4. (Probabilistic) Hough line transform. Given a set of points from edge detection, we detect lines using Hough transformation.
5. Split lines into left and right set. The output of Hough line transformation is a set of lines, represented by two points (x1,y1) and (x2,y2). For each pair of points in the returned set, we split them into left lane points and right lane points by its coefficient.
6. Fitting lines to left and right points. We get two lines for left lane and right lane by fitting a line to each set of points. The output of OpenCV’s line fitting algorithm is a 4-tuple: (x0, y0, vx, vy), where (x0,y0) is a point on the line and (vx,xy) is the line’s co-linear vector.
7. Drawing lines onto the image. To draw a line onto an image, we need two points (start and end). We can compute these points for drawing from the output of step 6 and a specified drawing zone (the trapezoid ROI for example).

## Reflection

### Color space and region of interest

The first pipeline we came up with in this project simply converts the input to gray scale, detect edges by Canny algorithm, and then draw all line that Hough transformation returns. This approach is unstable since it depends heavily on the high and low threshold of the Canny algorithm. Although using a slight Gaussian blur on the gray scale image can reduce noise and improve the quality of the pipeline, imperfection on the road can potentially disturb the pipeline’s robustness.

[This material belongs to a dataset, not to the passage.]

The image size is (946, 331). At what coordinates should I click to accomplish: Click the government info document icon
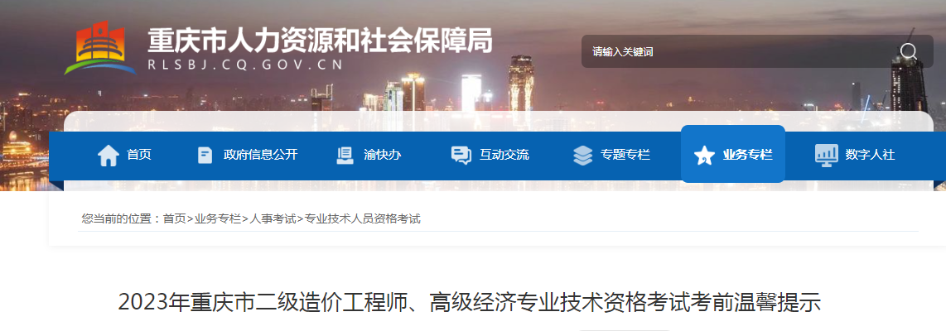pos(205,155)
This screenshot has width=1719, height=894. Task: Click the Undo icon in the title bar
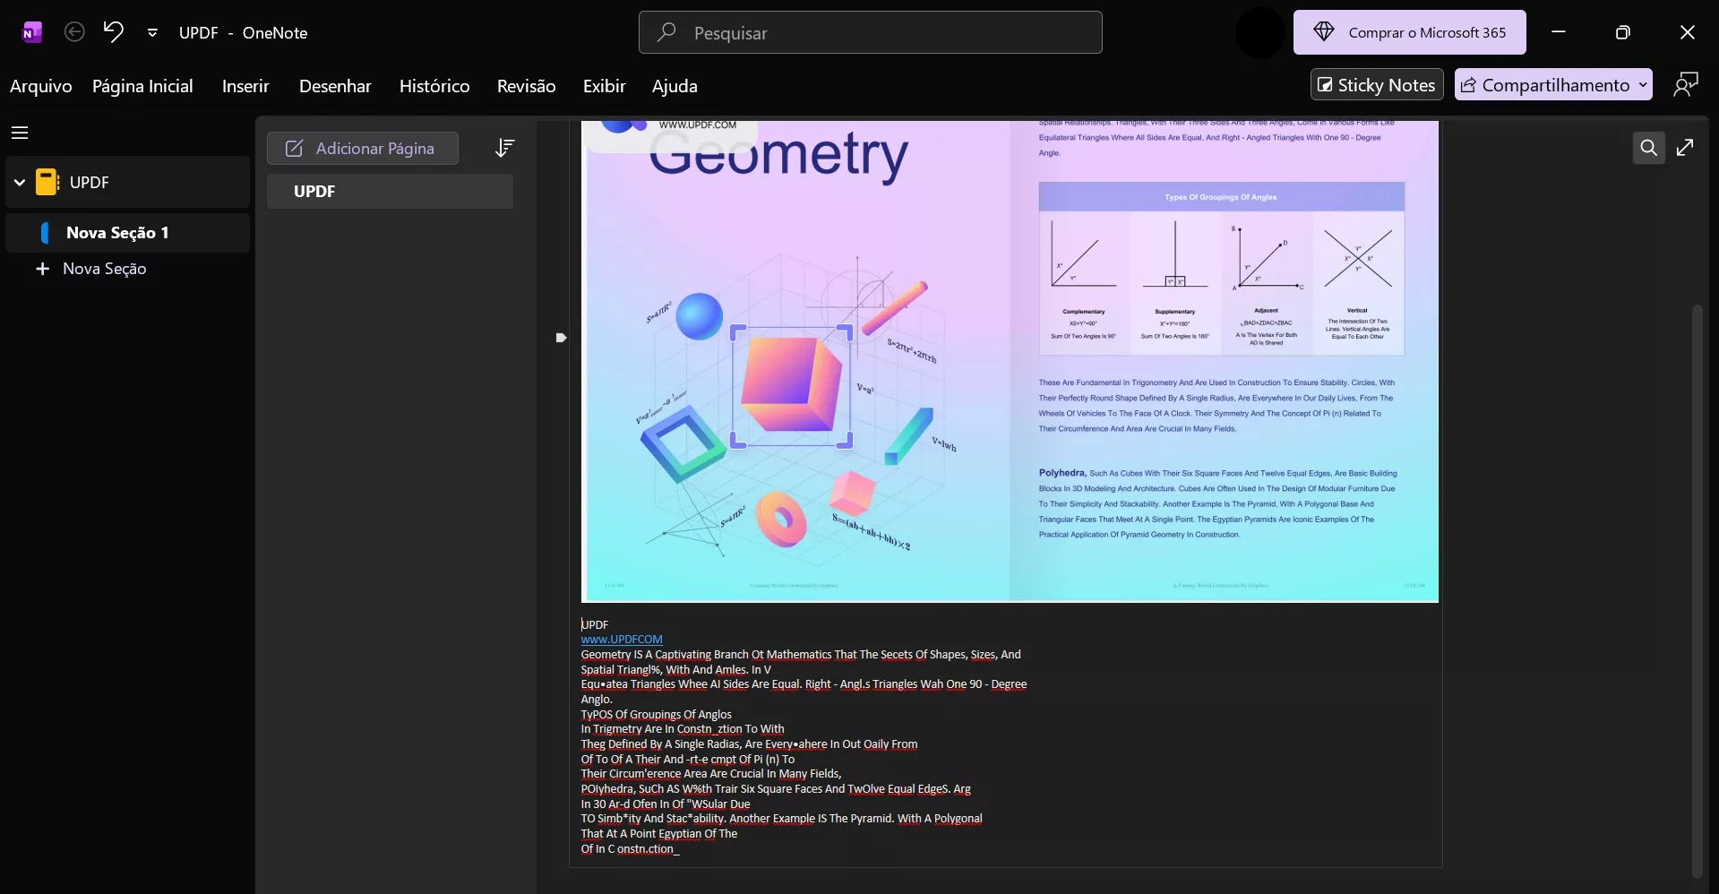pos(112,31)
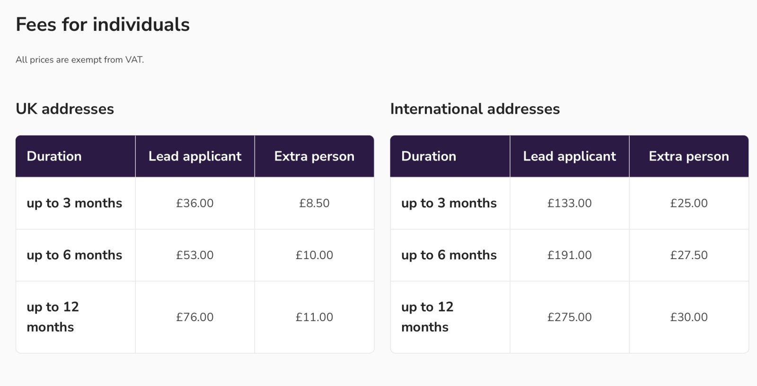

The unused information in our first pipeline is: 1. The region of interest, and 2. The color of the lane lines. By extracting the region of interest, we eliminate unnecessary computation:

In addition to extracting the region of interest, we also filtered out unwanted colors. By default, the image output of cv2.imread is a GBR image. This color representation makes it hard to filter a certain color since all three values (G,B,R) of a pixel represents color. Therefore, we convert the image to HSV color space (Hue, Saturation, Value). In HSV images, a pixel contains the color (hue), the “amount” of that color (saturation), and its brightness (value). This color representation enable us to specify the colors we want to extract. To exact colors, the rule of thumb is to range ±10 in the hue value as following:

hue_range = 10  # Increase for wider color selection
# rgb_color is the (R,G,B) tuple value of the color we want to filter
pixel = np.uint8([[rgb_color]])  # One pixel image
hsv_pixel = cv2.cvtColor(pixel, cv2.COLOR_RGB2HSV)  # Convert to HSV
hue = hsv_pixel[0,0,0]  # Get the hue value of the input (R,G,B)
lowb = np.array((hue-hue_range, 100, 100), dtype=np.uint8)
upb = np.array((hue+hue_range, 255, 255), dtype=np.uint8)
return lowb, upb  # Lower and upper bound for color filtering


To exact black or white color, the code is different since it depends on the saturation and value rather than the hue.

sensitivity = 30
lowwhite = np.array((0,0,255-sensitivity), dtype=np.uint8)
upwhite = np.array((255,sensitivity,255), dtype=np.uint8)
return lowwhite, upwhite  # Lower and upper bound for color filtering


After selecting only the region of interest and the colors, we have the following result:

The image above is a binary image which can be used as a mask to extract the lane lines from the original image. The example of our lane lines detection on static image is shown below.

### Buffered pipeline

The pipeline showed in the previous session performs well on test images and videos. However, with the challenge video, it failed to detect the lane lines for some brief moments when the lighting varies. Furthermore, in all videos, the lane lines between frame doesn’t have smooth transitions. To address this problem, we have several approaches:

1. Limit the movement of lines between frames. We specify a limit $\alpha$ for the displacement of two lines between adjacent frames. The next frame’s line is computed as: $x_t = x_{t-1} + \min{(\alpha, x_t - x_{t-1})}$
2. Store previous lines in a fixed-size buffer, add new line to the buffer for every frame. The output is the weighted average of all the lines in the buffer.
3. Similar to the second approach, but instead of storing line points, we store the lines’ co-linear vectors. The next line’s co-linear vector is the weighted average of the vectors stored in the buffer.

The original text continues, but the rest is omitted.